There's the Safeway at Ina and Oracle on my screen, the flat streets of Tucson still familiar. 30 years ago I would take Greyhound down to the U of A to visit my first love, later I drove down with MtMn to hear him play at the El Conquistador. I never wanted to come to Arizona; we moved right before my junior year in high school for my dad's job and it felt like a tragedy from the beginning. I saw guys with buzzcuts overturn the Muslim Students Association information table on my campus during the hostage crisis. I saw men with guns in their holsters walking through the streets of downtown Phoenix (only concealment was illegal). I was in graduate school when the car salesman turned governor slashed the university's budgets by thirty percent and said in a press conference that the newspaper was using microwaves to read his thoughts. When I got my Fulbright, we rode out of town in our Volkwagen Golf with the windows down and all of our possessions in the back seat. I let my bare feet hang out in the scorching air and ate potato chips as MtMn drove, and I knew I'd never live in that unnatural place again.
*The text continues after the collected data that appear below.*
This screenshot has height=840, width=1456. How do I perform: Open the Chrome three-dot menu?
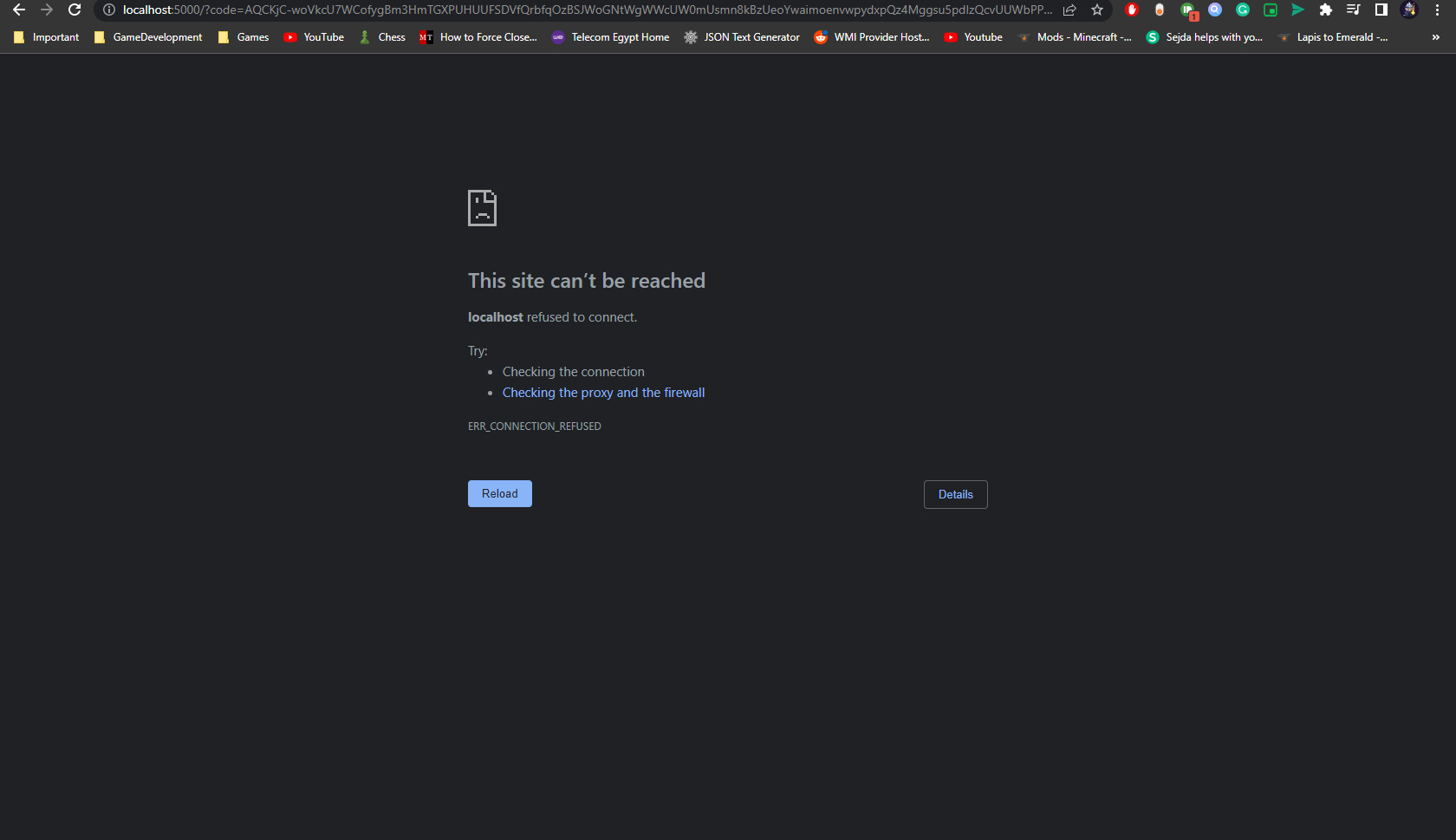point(1439,10)
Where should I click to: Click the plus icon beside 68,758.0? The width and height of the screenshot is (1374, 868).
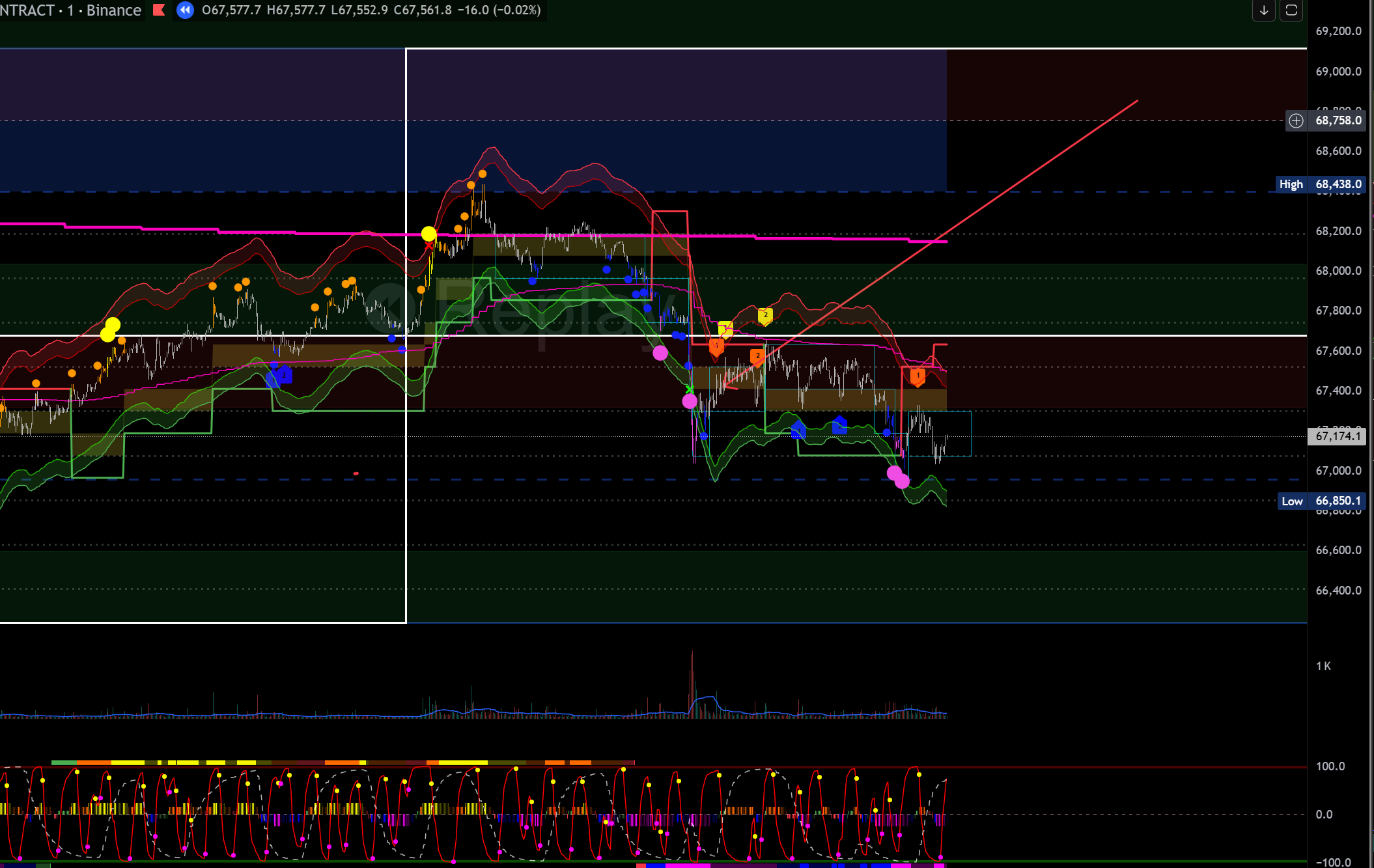(1296, 120)
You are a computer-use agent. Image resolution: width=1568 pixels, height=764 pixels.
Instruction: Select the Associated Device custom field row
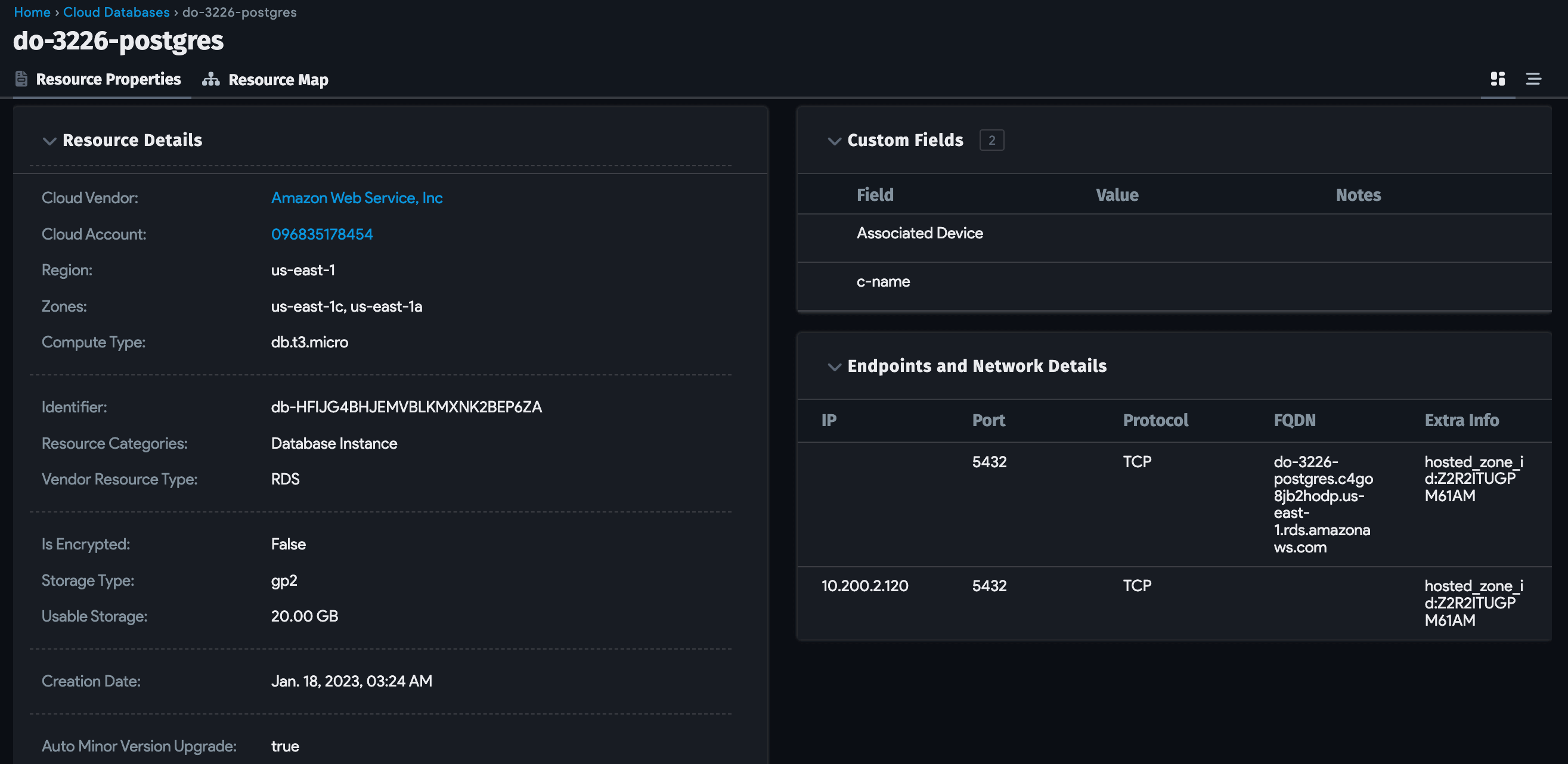pos(919,234)
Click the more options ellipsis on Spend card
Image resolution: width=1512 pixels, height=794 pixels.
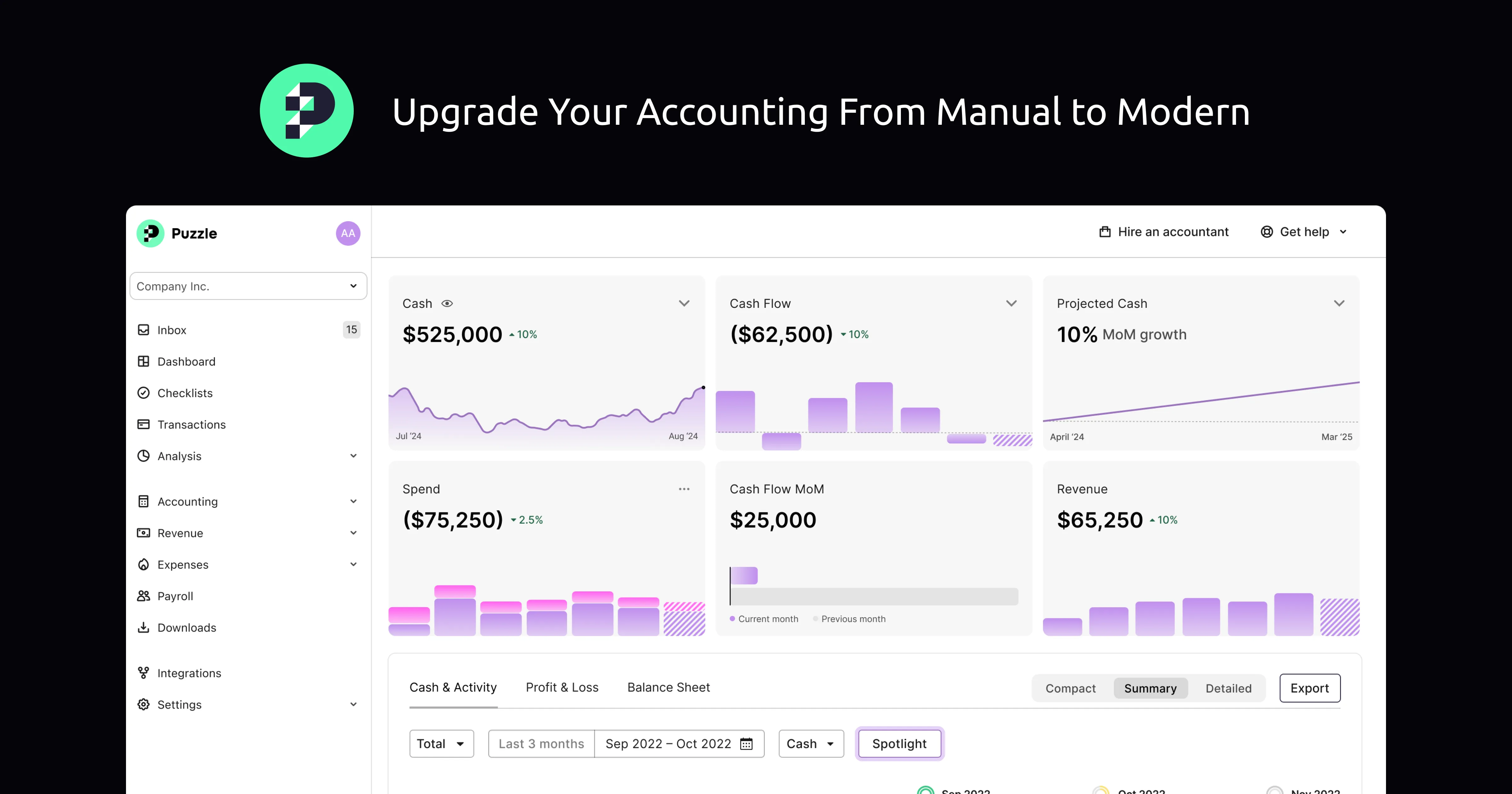click(684, 489)
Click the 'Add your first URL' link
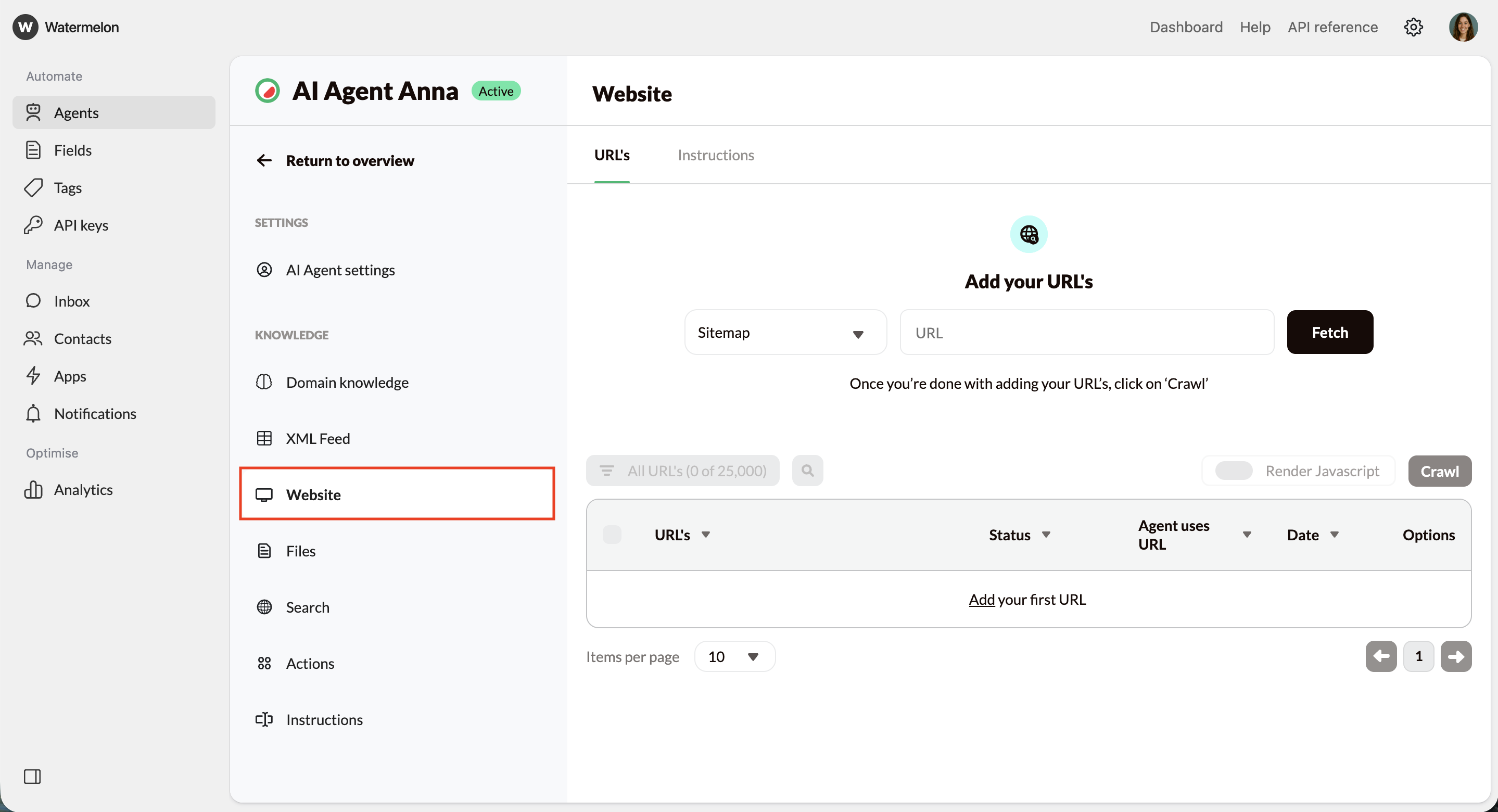The image size is (1498, 812). point(982,599)
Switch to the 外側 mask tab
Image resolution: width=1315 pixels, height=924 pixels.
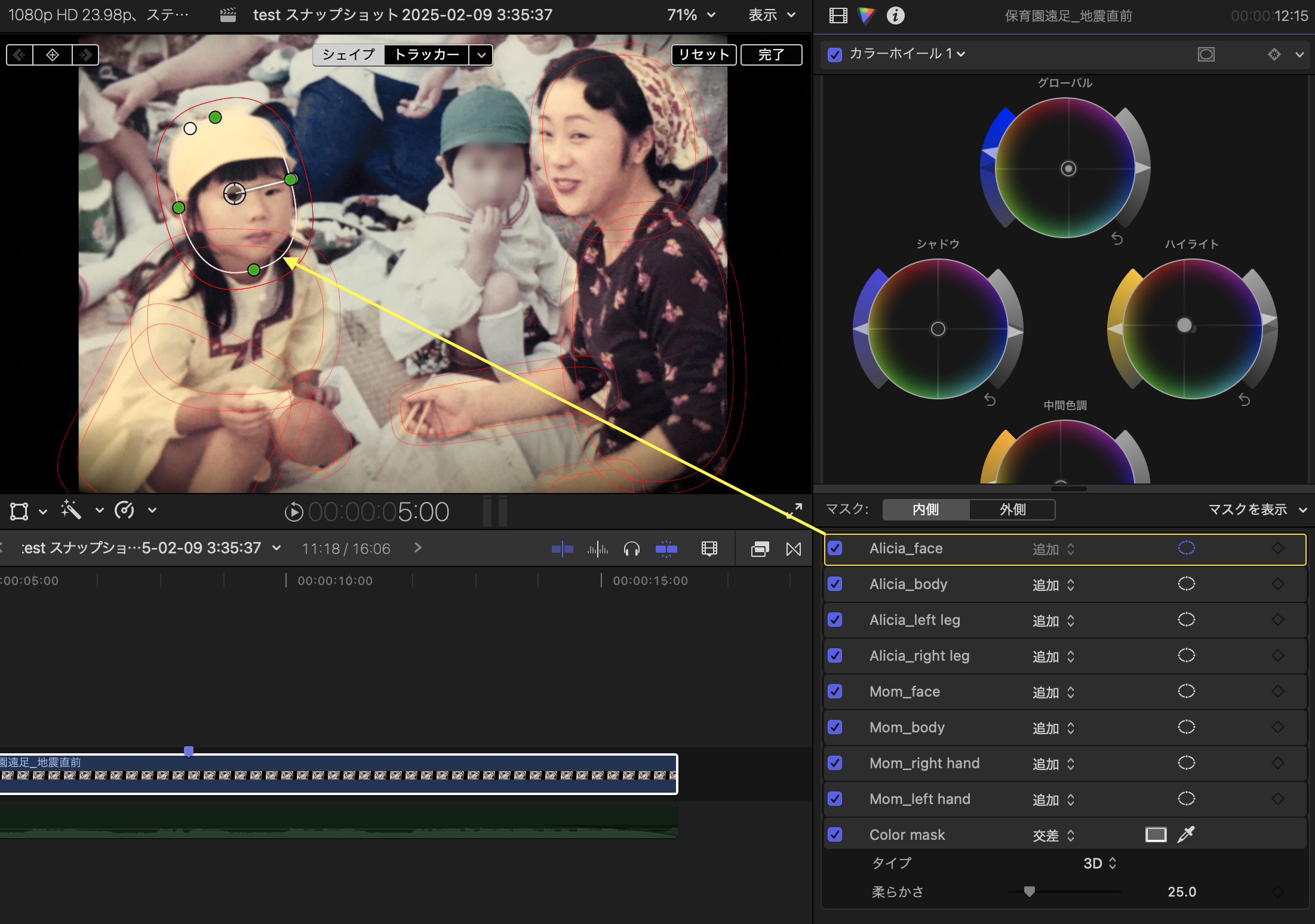coord(1012,509)
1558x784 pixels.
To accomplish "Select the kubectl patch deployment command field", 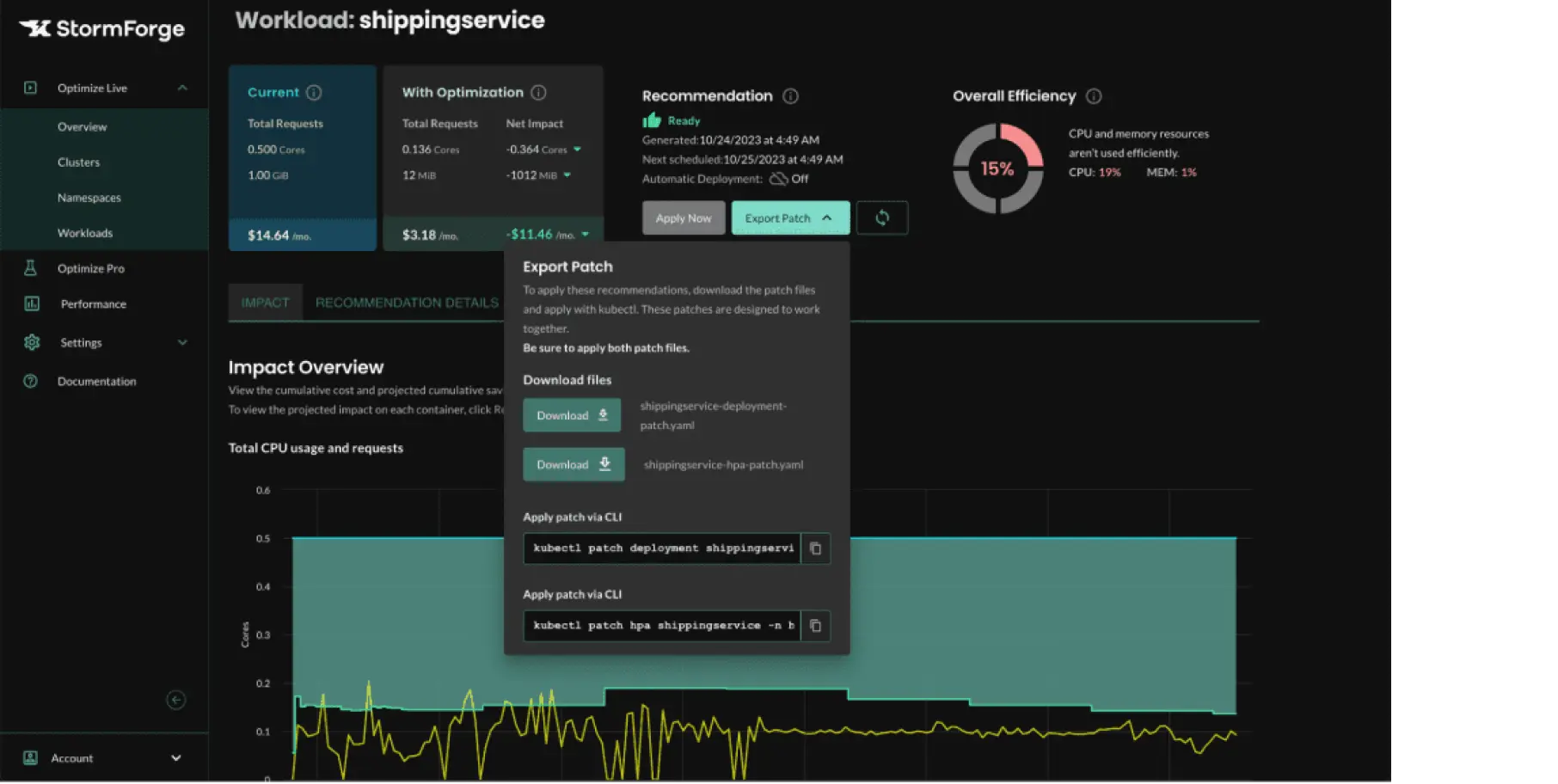I will (662, 548).
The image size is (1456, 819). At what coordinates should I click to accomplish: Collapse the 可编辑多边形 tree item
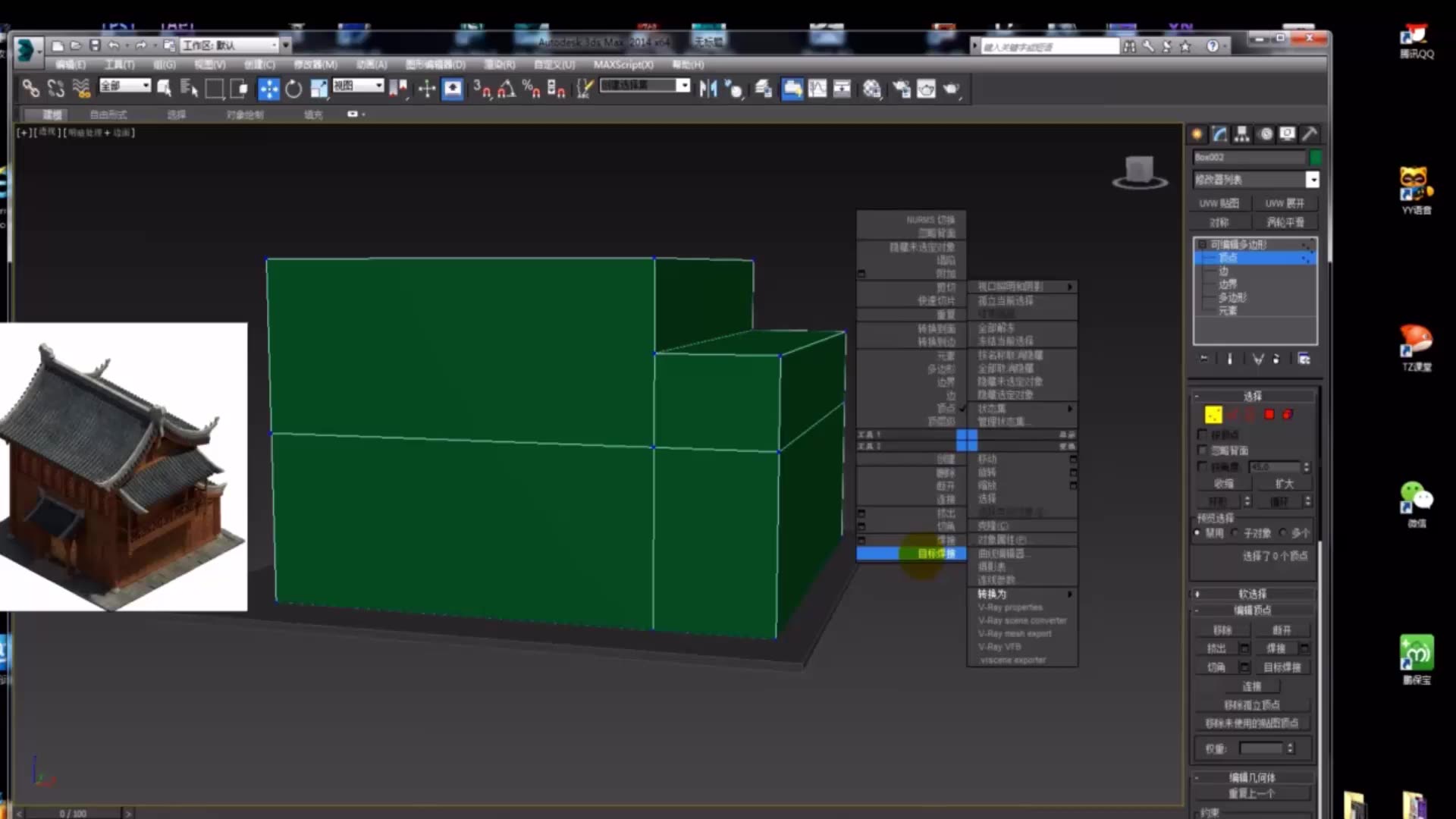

Of course, because life is hilarious, those ten years in Arizona were also joyous and irreplaceable, filled with good fortune and generosity. My husband, my dearest friends, the accidental beginnings of my beloved profession, my first chances to travel and live in Europe, all of these gifts were given to me there, could only have come from that place. MtMn and I discovered our kinship on drives and hikes in the mountains and deserts. The wild landscape is printed on me, lives on in our choice of American home, our little house slowly taking shape in the Texas hills surrounded by similar scrub and crowned by the same endless sky.

That's the country I love, despise, and long for. Freedom's yin and anarchy's yang, Mars and Venus, strip malls and fruited plains, the romantic tug of those poles - who isn't attracted and repelled by the epic New World? Of course terrorism has always played a part. My hometown celebrates every year the failure of middle America's favorite terrorist, Jesse James, to rob the local bank. It floored us once - has it really been almost a decade? - to be attacked from outside, but from inside we expect it even as we drop to the ground keening, again, and again.

Someone walked up to an elected official at a public event outside that Safeway, put a gun to her head, and fired. He shot other people as well, and there was at least one other gun in the crowd. Clearly the congresswoman was targeted, clearly her death was, to the gunman, worth the inevitable additional injury that would follow. I can taste in my memory the early January air of Tucson, dry and cool, probably a note of mesquite or cedar, certainly warm with sunshine. I imagine that right before the air split in two, people were buying their Saturday groceries so as to leave Sunday free for church and football. They loaded their food (plenty to feed their families) into their trunks, started their cars, and turned on their radios to listen to whatever voices would confirm the truths they already held to be self-evident.

dkz

3 comments:

Robert Best said...

It's strange that the same state where the smell of greasewood bushes let you know just how long it's been since the last rain, the austere yet stunning purple-hued mountains in the early evening convinces some that there is a higher power is the same state where death panels are real and a disturbing undercurrent of insecurity and paranoia pervades. Of course, I live in Tejas so we have enough nutjobs to go around...

Yoga Mom with a thing for fiber said...

Thank you for describing my conflicting feelings about home as well. Couldn't wait to leave after high school, but miss it so viscerally, especially in winter when I still expect to smell orange blossoms.
It has been hard to listen to the radio and harder to stop since the shooting happened. My mom lives in Tucson now and was friendly with Gabi Giffords. That was the kind of event my mom is likely to attend. This one she happened to miss.
Thank goodness for her, but still so many hurt or dead and another step backward for our country.